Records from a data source

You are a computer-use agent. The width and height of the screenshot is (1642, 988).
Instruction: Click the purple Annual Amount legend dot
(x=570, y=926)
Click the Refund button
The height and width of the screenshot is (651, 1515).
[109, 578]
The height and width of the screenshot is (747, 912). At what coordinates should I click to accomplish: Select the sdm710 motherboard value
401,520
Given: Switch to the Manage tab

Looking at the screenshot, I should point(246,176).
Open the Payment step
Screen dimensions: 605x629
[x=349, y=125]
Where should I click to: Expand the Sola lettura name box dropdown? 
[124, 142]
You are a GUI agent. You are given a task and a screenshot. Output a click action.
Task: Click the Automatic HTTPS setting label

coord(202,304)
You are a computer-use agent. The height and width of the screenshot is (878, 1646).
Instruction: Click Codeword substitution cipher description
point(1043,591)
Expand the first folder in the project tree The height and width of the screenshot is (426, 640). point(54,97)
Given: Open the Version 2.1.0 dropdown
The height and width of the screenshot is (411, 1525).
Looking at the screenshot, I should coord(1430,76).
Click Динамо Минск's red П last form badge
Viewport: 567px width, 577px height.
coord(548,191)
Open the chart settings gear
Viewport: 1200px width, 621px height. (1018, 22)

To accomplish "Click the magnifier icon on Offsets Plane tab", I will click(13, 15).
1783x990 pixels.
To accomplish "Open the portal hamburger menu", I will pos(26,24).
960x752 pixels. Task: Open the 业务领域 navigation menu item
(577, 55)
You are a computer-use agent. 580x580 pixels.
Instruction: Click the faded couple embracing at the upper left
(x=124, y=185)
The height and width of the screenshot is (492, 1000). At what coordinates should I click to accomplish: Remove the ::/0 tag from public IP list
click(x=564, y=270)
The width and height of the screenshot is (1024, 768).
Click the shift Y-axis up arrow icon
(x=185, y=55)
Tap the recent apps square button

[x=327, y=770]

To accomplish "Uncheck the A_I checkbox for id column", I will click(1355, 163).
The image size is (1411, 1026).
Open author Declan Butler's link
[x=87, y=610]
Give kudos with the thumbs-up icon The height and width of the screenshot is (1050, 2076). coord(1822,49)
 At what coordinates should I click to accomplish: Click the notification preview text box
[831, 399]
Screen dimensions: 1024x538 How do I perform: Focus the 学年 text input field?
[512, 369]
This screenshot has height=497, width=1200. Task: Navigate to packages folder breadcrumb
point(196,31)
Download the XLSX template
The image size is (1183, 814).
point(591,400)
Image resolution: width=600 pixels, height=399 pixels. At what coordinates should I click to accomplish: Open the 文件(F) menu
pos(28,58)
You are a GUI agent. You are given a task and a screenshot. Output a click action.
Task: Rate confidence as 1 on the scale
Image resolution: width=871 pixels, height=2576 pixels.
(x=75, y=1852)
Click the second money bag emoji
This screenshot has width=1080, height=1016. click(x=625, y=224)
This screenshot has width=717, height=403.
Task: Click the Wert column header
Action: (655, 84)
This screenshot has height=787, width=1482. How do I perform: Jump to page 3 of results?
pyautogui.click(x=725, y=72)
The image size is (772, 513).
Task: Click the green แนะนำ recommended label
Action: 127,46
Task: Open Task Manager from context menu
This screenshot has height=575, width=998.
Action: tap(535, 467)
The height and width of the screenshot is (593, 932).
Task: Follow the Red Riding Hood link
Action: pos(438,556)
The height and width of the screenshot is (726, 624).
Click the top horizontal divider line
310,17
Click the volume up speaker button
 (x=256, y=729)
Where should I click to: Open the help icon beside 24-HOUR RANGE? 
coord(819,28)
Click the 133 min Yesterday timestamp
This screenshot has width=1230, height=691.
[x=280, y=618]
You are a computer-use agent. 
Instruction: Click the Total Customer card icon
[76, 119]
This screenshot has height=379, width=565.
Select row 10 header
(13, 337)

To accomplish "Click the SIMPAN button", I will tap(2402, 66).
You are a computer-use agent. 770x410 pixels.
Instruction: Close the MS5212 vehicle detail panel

To do: Nothing in the records may be left out; reproduce them exactly.

Result of the exercise:
You are a computer-use agent. The width and height of the screenshot is (1642, 988).
Instruction: Click the purple Annual Amount legend dot
(x=570, y=926)
Click the Refund button
The height and width of the screenshot is (651, 1515).
[109, 578]
The height and width of the screenshot is (747, 912). At what coordinates should I click to accomplish: Select the sdm710 motherboard value
401,520
Given: Switch to the Manage tab

Looking at the screenshot, I should point(246,176).
Open the Payment step
Screen dimensions: 605x629
[x=349, y=125]
Where should I click to: Expand the Sola lettura name box dropdown? 
[124, 142]
You are a GUI agent. You are given a task and a screenshot. Output a click action.
Task: Click the Automatic HTTPS setting label

coord(202,304)
You are a computer-use agent. The height and width of the screenshot is (878, 1646).
Instruction: Click Codeword substitution cipher description
point(1043,591)
Expand the first folder in the project tree The height and width of the screenshot is (426, 640). point(54,97)
Given: Open the Version 2.1.0 dropdown
The height and width of the screenshot is (411, 1525).
Looking at the screenshot, I should coord(1430,76).
Click Динамо Минск's red П last form badge
Viewport: 567px width, 577px height.
coord(548,191)
Open the chart settings gear
Viewport: 1200px width, 621px height. (1018, 22)

To accomplish "Click the magnifier icon on Offsets Plane tab", I will click(13, 15).
1783x990 pixels.
To accomplish "Open the portal hamburger menu", I will pos(26,24).
960x752 pixels. Task: Open the 业务领域 navigation menu item
(577, 55)
You are a computer-use agent. 580x580 pixels.
Instruction: Click the faded couple embracing at the upper left
(x=124, y=185)
The height and width of the screenshot is (492, 1000). At what coordinates should I click to accomplish: Remove the ::/0 tag from public IP list
click(x=564, y=270)
The width and height of the screenshot is (1024, 768).
Click the shift Y-axis up arrow icon
(x=185, y=55)
Tap the recent apps square button

[x=327, y=770]

To accomplish "Uncheck the A_I checkbox for id column", I will click(1355, 163).
The image size is (1411, 1026).
Open author Declan Butler's link
[x=87, y=610]
Give kudos with the thumbs-up icon The height and width of the screenshot is (1050, 2076). coord(1822,49)
 At what coordinates should I click to accomplish: Click the notification preview text box
[831, 399]
Screen dimensions: 1024x538 How do I perform: Focus the 学年 text input field?
[512, 369]
This screenshot has height=497, width=1200. Task: Navigate to packages folder breadcrumb
point(196,31)
Download the XLSX template
The image size is (1183, 814).
point(591,400)
Image resolution: width=600 pixels, height=399 pixels. At what coordinates should I click to accomplish: Open the 文件(F) menu
pos(28,58)
You are a GUI agent. You are given a task and a screenshot. Output a click action.
Task: Rate confidence as 1 on the scale
Image resolution: width=871 pixels, height=2576 pixels.
(x=75, y=1852)
Click the second money bag emoji
This screenshot has width=1080, height=1016. click(x=625, y=224)
This screenshot has width=717, height=403.
Task: Click the Wert column header
Action: (655, 84)
This screenshot has height=787, width=1482. How do I perform: Jump to page 3 of results?
pyautogui.click(x=725, y=72)
The image size is (772, 513).
Task: Click the green แนะนำ recommended label
Action: 127,46
Task: Open Task Manager from context menu
This screenshot has height=575, width=998.
Action: tap(535, 467)
The height and width of the screenshot is (593, 932).
Task: Follow the Red Riding Hood link
Action: pos(438,556)
The height and width of the screenshot is (726, 624).
Click the top horizontal divider line
310,17
Click the volume up speaker button
 (x=256, y=729)
Where should I click to: Open the help icon beside 24-HOUR RANGE? 
coord(819,28)
Click the 133 min Yesterday timestamp
This screenshot has width=1230, height=691.
[x=280, y=618]
You are a computer-use agent. 
Instruction: Click the Total Customer card icon
[76, 119]
This screenshot has height=379, width=565.
Select row 10 header
(13, 337)

To accomplish "Click the SIMPAN button", I will tap(2402, 66).
You are a computer-use agent. 770x410 pixels.
Instruction: Close the MS5212 vehicle detail panel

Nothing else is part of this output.